Retraites : un nouveau calendrier pour certaines générations

La rentrée 2026 intervient également dans un contexte particulier pour le système de retraite. Les mesures issues de la loi de financement de la Sécurité sociale pour 2026 modifient le calendrier applicable à certaines générations à la suite de la suspension du relèvement de l’âge légal prévue par la réforme des retraites. Les assurés proches de l’âge de départ doivent donc être particulièrement attentifs à leur situation individuelle : année de naissance, nombre de trimestres validés et âge légal applicable déterminent les conditions dans lesquelles ils pourront liquider leur pension. Une autre évolution concerne le calcul du revenu annuel moyen pour certaines femmes ayant eu des enfants. Le dispositif prévoit notamment une prise en compte adaptée des meilleures années de revenus pour certaines mères, afin de limiter l’impact de périodes de rémunération plus faibles sur le calcul de la pension. Le sujet est loin d’être anecdotique pour les ménages. Le niveau de retraite future conditionne directement les décisions patrimoniales, les capacités d’emprunt, le maintien dans le logement ou encore la possibilité de financer des travaux ou d’aider ses enfants.

Arrêts maladie : des règles de prescription plus encadrées

Le 1er septembre 2026 marque également une évolution dans les règles applicables aux arrêts de travail. La durée d’une première prescription d’arrêt de travail sera encadrée par une durée maximale de 31 jours, tandis qu’une prolongation pourra être prescrite pour une durée maximale de 62 jours. Cette évolution ne signifie pas qu’un salarié ne pourra plus être arrêté au-delà de ces durées. Elle encadre la durée de chaque prescription et de chaque renouvellement : lorsque l’état de santé le justifie, une nouvelle prolongation peut être prescrite. La mesure intervient dans un contexte de forte attention portée à la progression des dépenses liées aux arrêts de travail. Pour les ménages, l’enjeu est également économique : une absence prolongée peut modifier le niveau de revenus disponible selon le statut du salarié, les dispositions conventionnelles applicables et la durée de l’arrêt. Il convient donc de distinguer la durée médicale de l’arrêt et la durée de prescription initiale : le changement concerne principalement la seconde.

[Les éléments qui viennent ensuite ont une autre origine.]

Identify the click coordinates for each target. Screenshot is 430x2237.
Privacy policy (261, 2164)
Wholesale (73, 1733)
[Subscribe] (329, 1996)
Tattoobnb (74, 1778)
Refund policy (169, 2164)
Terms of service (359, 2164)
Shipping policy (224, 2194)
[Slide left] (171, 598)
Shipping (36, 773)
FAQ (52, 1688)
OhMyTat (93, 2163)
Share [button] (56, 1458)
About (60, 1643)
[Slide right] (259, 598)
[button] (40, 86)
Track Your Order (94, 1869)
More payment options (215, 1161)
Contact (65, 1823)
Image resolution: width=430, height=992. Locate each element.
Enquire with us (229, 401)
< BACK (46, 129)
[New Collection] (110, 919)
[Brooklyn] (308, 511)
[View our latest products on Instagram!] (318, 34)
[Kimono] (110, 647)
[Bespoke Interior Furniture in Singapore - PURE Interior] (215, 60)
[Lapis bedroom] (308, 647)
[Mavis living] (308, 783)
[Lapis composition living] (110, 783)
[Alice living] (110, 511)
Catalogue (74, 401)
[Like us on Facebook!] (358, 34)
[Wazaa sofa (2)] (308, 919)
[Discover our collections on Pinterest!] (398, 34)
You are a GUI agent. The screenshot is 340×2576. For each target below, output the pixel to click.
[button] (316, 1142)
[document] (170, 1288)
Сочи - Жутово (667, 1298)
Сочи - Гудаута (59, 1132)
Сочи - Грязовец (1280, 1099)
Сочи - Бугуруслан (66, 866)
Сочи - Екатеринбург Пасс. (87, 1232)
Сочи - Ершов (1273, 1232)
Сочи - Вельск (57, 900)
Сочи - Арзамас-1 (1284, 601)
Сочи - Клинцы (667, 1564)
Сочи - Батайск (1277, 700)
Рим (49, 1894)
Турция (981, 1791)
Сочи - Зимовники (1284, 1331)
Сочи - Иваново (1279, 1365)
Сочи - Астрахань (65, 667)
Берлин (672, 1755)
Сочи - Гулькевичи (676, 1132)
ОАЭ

MaPrimeRénov’ : les règles évoluent pour les rénovations d’ampleur

Le logement constitue un autre point d’attention à la rentrée. Les propriétaires qui envisagent une rénovation énergétique importante doivent intégrer les nouvelles conditions applicables au dispositif MaPrimeRénov’. Pour certaines rénovations d’ampleur de maisons individuelles, le maintien d’un chauffage au gaz après les travaux ne permettra plus de bénéficier du dispositif dans les mêmes conditions. L’objectif affiché est d’orienter davantage les aides publiques vers des projets permettant une sortie des énergies fossiles. Cette évolution est importante dans un contexte où le coût d’une rénovation énergétique peut rapidement atteindre plusieurs dizaines de milliers d’euros. Pour un propriétaire, la question n’est donc pas simplement de savoir si les travaux sont techniquement réalisables : il faut également déterminer le montant des aides accessibles, le reste à charge et les modalités de financement. L’éco-PTZ peut notamment être combiné avec MaPrimeRénov’ afin de financer le reste à charge des travaux éligibles. Pour les professionnels du financement immobilier et du regroupement de crédits, cette évolution constitue également un sujet à surveiller : la rénovation énergétique devient progressivement un élément central de la stratégie patrimoniale des propriétaires.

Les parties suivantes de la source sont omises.